Return the following from the records below: each line, word for word, starting with the line that contains "632x517 pixels." and going on through the line that contains "Given: Select the '140 mm' length value", with nothing outside that range.

· · · · ·

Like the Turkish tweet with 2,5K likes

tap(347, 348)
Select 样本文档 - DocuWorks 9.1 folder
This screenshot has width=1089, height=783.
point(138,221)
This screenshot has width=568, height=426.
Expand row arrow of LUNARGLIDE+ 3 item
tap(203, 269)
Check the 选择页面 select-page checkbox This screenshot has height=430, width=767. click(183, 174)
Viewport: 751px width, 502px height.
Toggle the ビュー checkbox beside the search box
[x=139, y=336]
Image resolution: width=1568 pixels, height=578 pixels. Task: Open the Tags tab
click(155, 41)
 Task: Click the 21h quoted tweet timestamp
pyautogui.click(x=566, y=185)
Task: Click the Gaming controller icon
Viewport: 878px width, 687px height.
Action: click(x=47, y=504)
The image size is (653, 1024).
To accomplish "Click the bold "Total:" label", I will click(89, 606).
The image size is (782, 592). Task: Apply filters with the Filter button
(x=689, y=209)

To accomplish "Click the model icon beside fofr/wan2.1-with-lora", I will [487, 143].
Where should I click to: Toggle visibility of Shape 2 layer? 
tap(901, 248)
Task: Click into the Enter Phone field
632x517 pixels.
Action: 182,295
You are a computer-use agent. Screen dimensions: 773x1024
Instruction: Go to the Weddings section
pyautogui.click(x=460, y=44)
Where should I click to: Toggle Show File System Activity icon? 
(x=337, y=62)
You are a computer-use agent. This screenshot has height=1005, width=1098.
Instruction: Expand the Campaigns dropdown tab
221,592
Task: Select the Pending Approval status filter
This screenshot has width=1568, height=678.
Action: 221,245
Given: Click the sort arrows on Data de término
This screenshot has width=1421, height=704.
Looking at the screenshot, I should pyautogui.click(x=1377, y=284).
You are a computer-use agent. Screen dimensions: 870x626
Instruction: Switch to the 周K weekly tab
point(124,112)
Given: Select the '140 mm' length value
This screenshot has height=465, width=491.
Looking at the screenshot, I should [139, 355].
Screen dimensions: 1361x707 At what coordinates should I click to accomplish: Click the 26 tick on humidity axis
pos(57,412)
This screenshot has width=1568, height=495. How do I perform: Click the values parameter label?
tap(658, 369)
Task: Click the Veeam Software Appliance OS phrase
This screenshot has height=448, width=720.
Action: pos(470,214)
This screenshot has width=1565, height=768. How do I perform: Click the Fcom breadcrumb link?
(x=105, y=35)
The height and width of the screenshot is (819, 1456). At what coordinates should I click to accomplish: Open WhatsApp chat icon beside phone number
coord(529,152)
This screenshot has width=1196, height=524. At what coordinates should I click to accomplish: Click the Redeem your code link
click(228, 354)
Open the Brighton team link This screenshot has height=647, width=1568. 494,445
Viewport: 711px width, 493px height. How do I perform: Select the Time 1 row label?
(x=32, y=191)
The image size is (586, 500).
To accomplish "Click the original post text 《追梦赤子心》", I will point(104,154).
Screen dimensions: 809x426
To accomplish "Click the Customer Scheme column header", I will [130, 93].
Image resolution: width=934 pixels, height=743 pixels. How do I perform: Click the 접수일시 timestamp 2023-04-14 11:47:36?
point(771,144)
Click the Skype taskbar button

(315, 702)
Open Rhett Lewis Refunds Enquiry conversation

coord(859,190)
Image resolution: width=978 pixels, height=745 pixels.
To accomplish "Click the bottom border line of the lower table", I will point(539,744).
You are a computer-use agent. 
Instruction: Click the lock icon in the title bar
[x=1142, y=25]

· · · · ·

TASK ANSWER:
632x517 pixels.
Action: 182,295
You are a computer-use agent. Screen dimensions: 773x1024
Instruction: Go to the Weddings section
pyautogui.click(x=460, y=44)
Where should I click to: Toggle Show File System Activity icon? 
(x=337, y=62)
You are a computer-use agent. This screenshot has height=1005, width=1098.
Instruction: Expand the Campaigns dropdown tab
221,592
Task: Select the Pending Approval status filter
This screenshot has width=1568, height=678.
Action: 221,245
Given: Click the sort arrows on Data de término
This screenshot has width=1421, height=704.
Looking at the screenshot, I should pyautogui.click(x=1377, y=284).
You are a computer-use agent. Screen dimensions: 870x626
Instruction: Switch to the 周K weekly tab
point(124,112)
Given: Select the '140 mm' length value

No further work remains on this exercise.